Tunesische Verfassungsversammlung wählt neuen Staatschef Der Freiheitskämpfer Marzouki ist am Ziel
Verfechter der Menschenrechte, Arzt der einfachen Leute, Widersacher von Diktator Ben Ali - für viele Tunesier ist CPR-Parteichef Marzouki das perfekte Staatsoberhaupt. Nun ist der ewige Oppositionelle am Ziel. Er wurde zum neuen Staatschef im Land der Jasmin-Revolution gewählt.
Von Alexander Göbel, ARD-Hörfunkstudio Rabat
Es ist der 20. Januar 2011. Vor wenigen Tagen ist Ex-Diktator Ben Ali aus Tunesien geflüchtet. Moncef Marzouki will keinen Tag länger warten und kehrt zurück nach Hause - nach mehr als zehn Jahren im französischen Exil. Auf dem Flughafen von Tunis bricht Marzouki in Tränen aus: "Für mich ist das ein Tag großer Freude", sagt er. "Endlich bin ich frei in meinem Land. All die Menschen hier sind freie Bürger. Sie haben gekämpft, sie haben die Revolution gemacht." Es sei unbeschreiblich, seine Heimat endlich befreit zu sehen und Teil dieses großartigen Volkes zu sein.
Nicht einmal ein Jahr später ist der Mann mit der altmodischen, viel zu großen Brille am Ziel: Marzouki darf sein geliebtes Tunesien als Übergangspräsident anführen. Der 66-Jährige krönt damit seinen jahrzehntelangen Widerstand gegen Ex-Präsident Ben Ali. 1994 musste er als Vorsitzender der Tunesischen Liga für Menschenrechte vier Monate in Haft. Er hatte es gewagt, bei den Präsidentenwahlen gegen Ben Ali zu kandidieren.
Als Marzouki 2001 seine Partei CPR gründete, lässt Ben Ali diese Vereinigung sofort verbieten. Marzouki flieht nach Paris und organisiert von dort aus die Opposition. "Der CPR hat während der Diktatur eine wichtige Rolle gespielt und die Revolution mitgetragen", sagt er. Die Partei habe mit den Jugendlichen auf Facebook zusammengearbeitet, damit Ben Ali verschwände. "Diese Partei entspringt dem Widerstand und darauf bin ich stolz", betont Marzouki. Heute will der CPR mithelfen, dieses Land neu zu strukturieren.
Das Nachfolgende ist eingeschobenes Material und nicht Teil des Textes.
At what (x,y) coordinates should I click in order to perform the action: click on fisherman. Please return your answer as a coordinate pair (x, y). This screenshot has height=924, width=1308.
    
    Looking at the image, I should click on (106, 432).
Der CPR ist nach den Wahlen vom Oktober mit 29 Sitzen so etwas wie der Juniorpartner der übermächtigen Islamisten-Partei Ennahda, die 89 Sitze im Übergangsparlament besetzt und den Regierungschef stellt. Für seine Offenheit gegenüber den Islamisten wurde Marzouki oft kritisiert, andere dagegen loben seine Flexibilität beim Dialog mit dem politischen Islam. Kompromisslos hart ist Marzouki allerdings dann, wenn es darum geht, die Grundrechte und die individuellen Freiheiten der Tunesier zu verteidigen. Das haben auch die Islamisten schon zu spüren bekommen.
"Es geht mir darum, den Tunesiern ihre Würde zurückzugeben, dem Staat seine Legitimität und dem Volk seine Souveränität", betont Marzouki. Tunesien sei bisher eine als Republik getarnte Monarchie gewesen und man werde nun ein echtes demokratisches System aufbauen.
Marzouki gilt als selbstbewußter, eloquenter Intellektueller. Als schnörkellos und manchmal spröde, bekannt für sein soziales Engagement. Als er noch als Neurologe praktizierte, hat er viele Menschen kostenlos in den Bidonvilles - den ärmlichen Vorstadtsiedlungen - behandelt.
Marzouki gehört nicht zur neureichen Elite, trägt normal weder schwarze Anzüge noch Gel im Haar. Dafür immer noch seine alte Brille. Längst ist sie das Symbol seiner Partei CPR. Die Brille des Präsidenten hat sehr zur Freude der Karikaturisten Kultstatus erreicht. Als Marzouki eines Tages mit einem neuen, moderneren Gestell zu sehen war, hagelte es Proteste. Die Tunesier wollen ihren Moncef so, wie er immer war: geradlinig, ehrlich, engagiert und mit den alten Gläsern.
Er twittert fleißig über seine Arbeit als Präsident; auf Facebook hat er tausende Freunde. Für viele Tunesier ist dieser Arzt des Volkes genau der Richtige. Tunesien braucht den Doktor mit der großen Brille. Den Mann für den präzisen Befund und dem nötigen Durchblick in bewegten Zeiten.